(Stored data)
========

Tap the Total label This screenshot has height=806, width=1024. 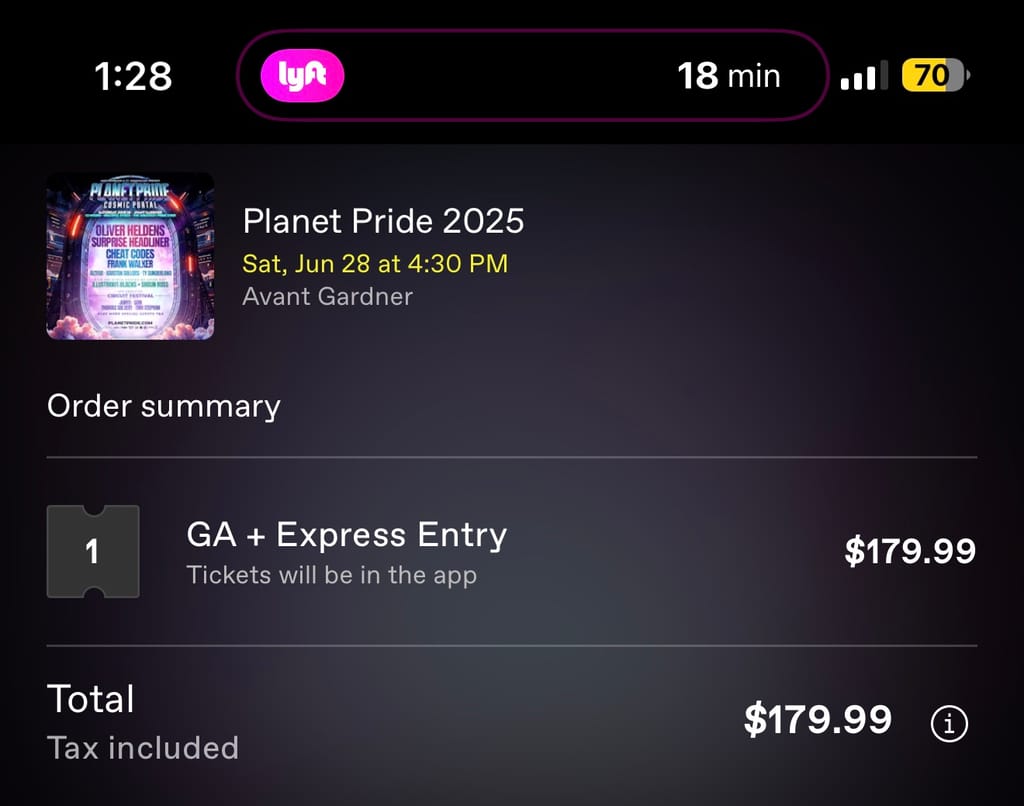tap(91, 698)
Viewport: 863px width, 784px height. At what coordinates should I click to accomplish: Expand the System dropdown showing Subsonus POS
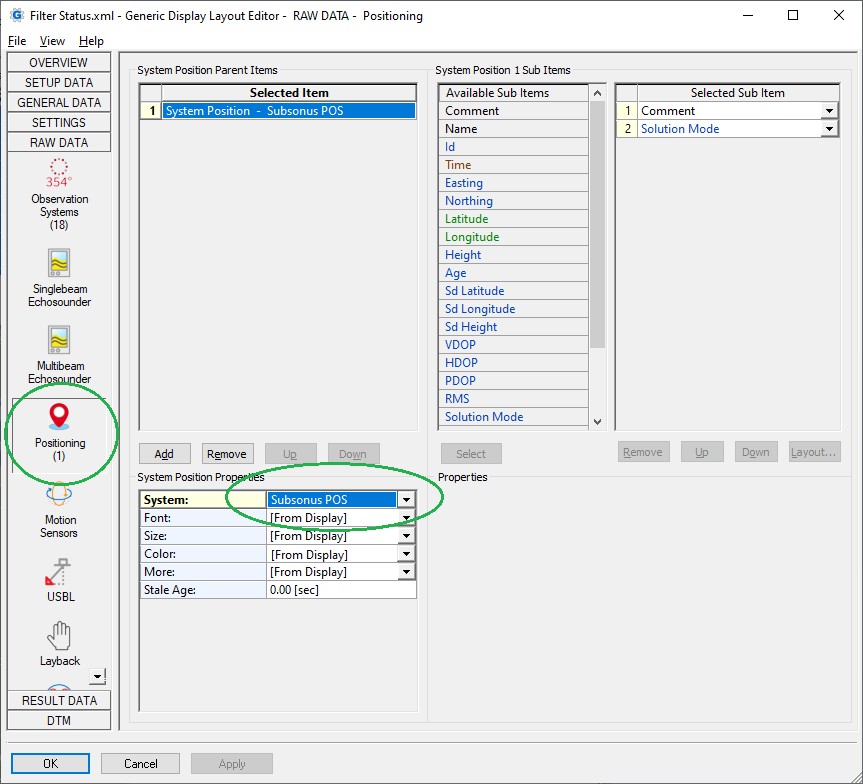click(406, 500)
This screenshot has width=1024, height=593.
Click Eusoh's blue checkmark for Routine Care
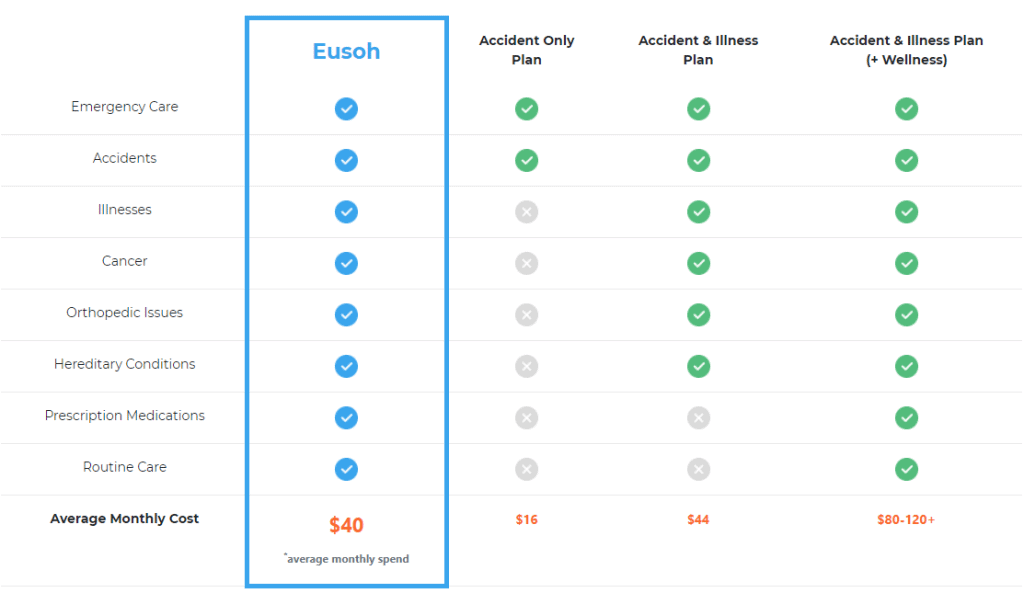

========

» **REQUIREMENT**:
The answer must be an exact copy of the lines from the one that holds "Viewport: 863px width, 784px" through the end of the data, both included, with no pictures.

» **EXPECTED OUTPUT**:
Viewport: 863px width, 784px height. At what coordinates should I click to accomplish: Expand the System dropdown showing Subsonus POS
click(406, 500)
This screenshot has width=1024, height=593.
Click Eusoh's blue checkmark for Routine Care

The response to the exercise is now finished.